ApeironTsuka commented 1 year ago

Judging purely on those thumbnails, the striped/noisy ones are likely from putting, for instance, 10x10 image data inside of a 20x20 image. setImageData takes your word for it on if the data provided matches the width/height provided. The thing with WebP animations is that every frame can have its own width/height and x/y offset within the overall animation size. As for the white squares... that's likely an artifact from an optimizing algorithm since the frames are generally (but not always) drawn on top of previous frame, and those squares are probably transparent. Saves some on the file size.

This library isn't really for extracting rendered frames, only raw ones in this context. You could use ImageMagick or node-canvas to construct rendered frames from them relatively easily. With node-canvas, something like below could work.

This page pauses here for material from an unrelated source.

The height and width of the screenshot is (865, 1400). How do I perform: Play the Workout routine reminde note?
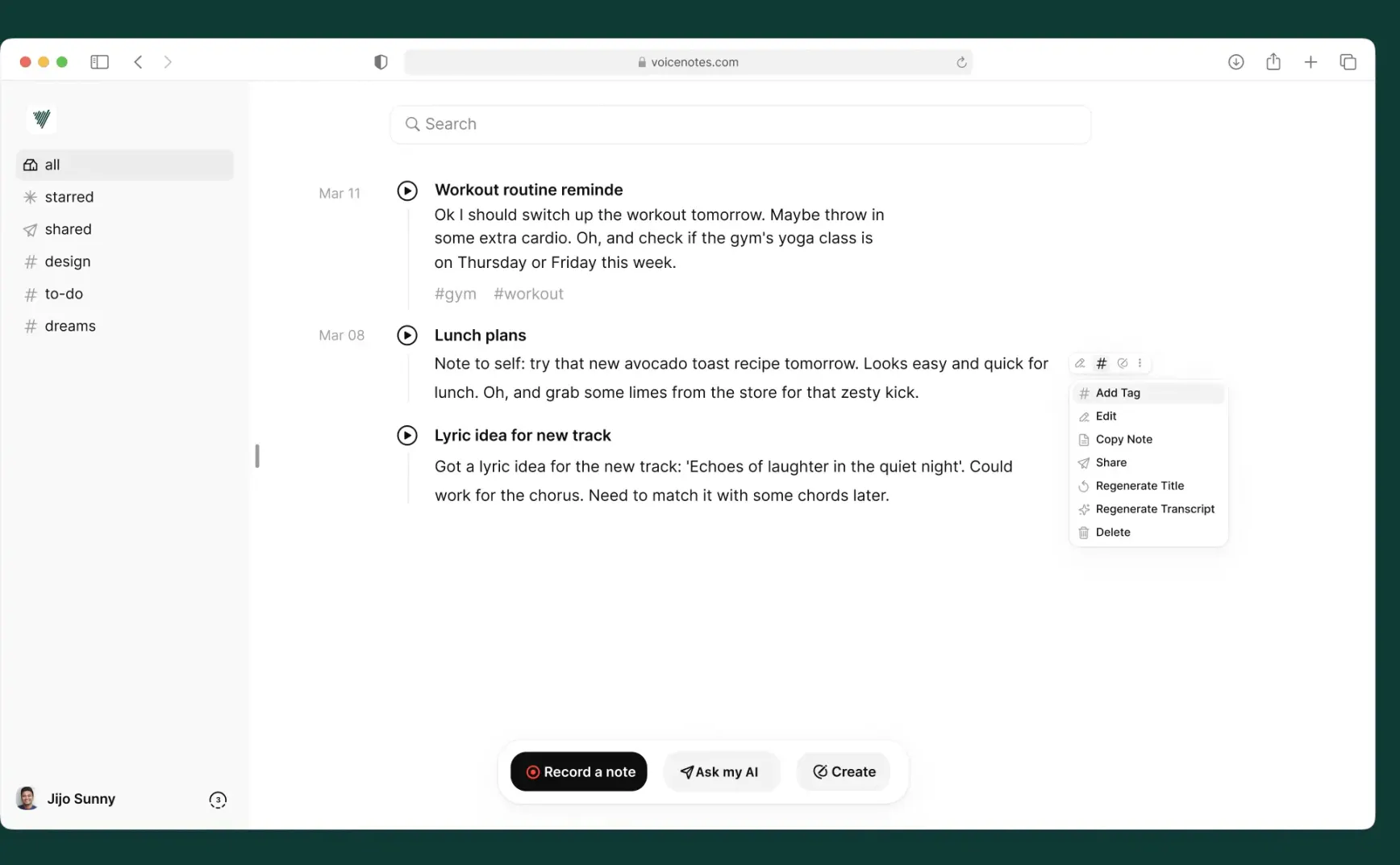pyautogui.click(x=407, y=190)
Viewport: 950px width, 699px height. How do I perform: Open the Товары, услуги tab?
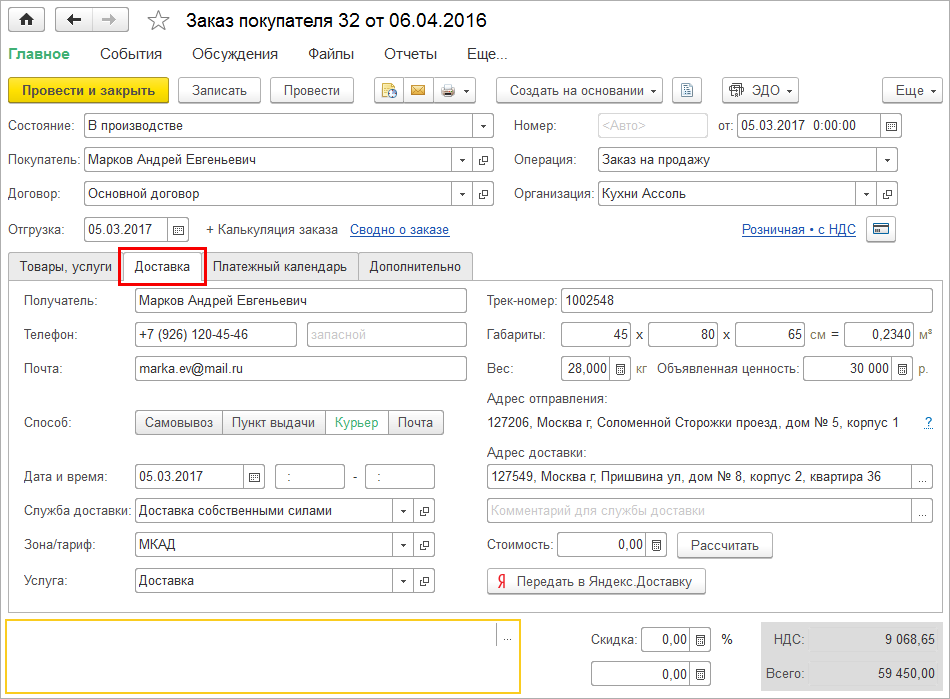[65, 266]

const { createImageData, createCanvas } = require('canvas'), { Image } = require('node-webpmux');
let canvas = createCanvas(anim.width, anim.height), ctx = canvas.getContext('2d');
let anim = new Image(), output;
/* ..... */
await Image.initLib();
await anim.load(path);
output = await Image.getEmptyImage();
canvas.fillStyle = `rgba(${anim.bgColor.join(',')})`;
for (let i = 0, { frameCount, frames } = anim; i < frameCount; i++) {
  let frame = frames[i], data = createImageData(await anim.getFrameData(i), frame.width, frame.height);
  // clear the frame back to anim.bgColor if needed
  if (frame.dispose) { ctx.clearRect(0, 0, anim.width, anim.height); ctx.fillRect(0, 0, anim.width, anim.height); }
  // blend with alpha or draw directly over
  if (frame.blend) { ctx.globalAlpha = 1.0; } else { ctx.globalAlpha = 0.0; }
  // draw the frame at the frame's offset
  ctx.putImageData(data, frame.x, frame.y);
  data = ctx.getImageData(0, 0, anim.width, anim.height);
  await output.setImageData(data, { width: anim.width; height: anim.height }); // set other options as desired
  await output.save(framePath);
}

This is only an example, though - I can't guarantee the above code works (I didn't test it) but it gets the idea across if you have a better/easier library for image drawing.

Katreque commented 1 year ago

Thanks for the insight. Helped me a lot!

I used Sharp to get the frames as it can return a buffer. I did what a needed to the buffers then I saved to a array after running generateFrame. Then I a recreate the animations from scratch using Webp.Image.save and the array of frames.

All good! Thanks again.

DanielZanchi commented 1 year ago

@ApeironTsuka I am trying to extract a frame from an animated webp this way:

const fs = require('fs');
const WebP = require('node-webpmux');

async function extractFrame() {
  const img = new WebP.Image();
  const filePath = 'anim12.webp';
  const frame1Path = 'frame1.webp';

  await img.load(filePath);
  await img.demux(frame1Path, { frame: 3 });
}

extractFrame().catch(console.error);

But it doesn't save anything in that folder. What am I doing wrong?

ApeironTsuka commented 1 year ago

@DanielZanchi The syntax to demux() is incorrect here for this usage, you'll want img.demux({ path: '.', frame: 3 }) and the output will be named 'anim12_3.webp'. demux() is mainly for extract frames into predictable names. You can, though I don't recommend it[1], directly use await img._demuxFrame(frame1Path, img.frames[3]) to have more direct control over what the filename is.

[1]. I may break it in the future, but I currently don't plan to. Functions starting with _ are considered private, rather than using the more modern private syntax in order to keep support with older Node versions that don't have support for private member functions.

DanielZanchi commented 1 year ago

@DanielZanchi The syntax to demux() is incorrect here for this usage, you'll want img.demux({ path: '.', frame: 3 }) and the output will be named 'anim12_3.webp'. demux() is mainly for extract frames into predictable names. You can, though I don't recommend it[1], directly use await img._demuxFrame(frame1Path, img.frames[3]) to have more direct control over what the filename is.

[1]. I may break it in the future, but I currently don't plan to. Functions starting with _ are considered private, rather than using the more modern private syntax in order to keep support with older Node versions that don't have support for private member functions.

Thanks, that works. In the readme the syntax is different.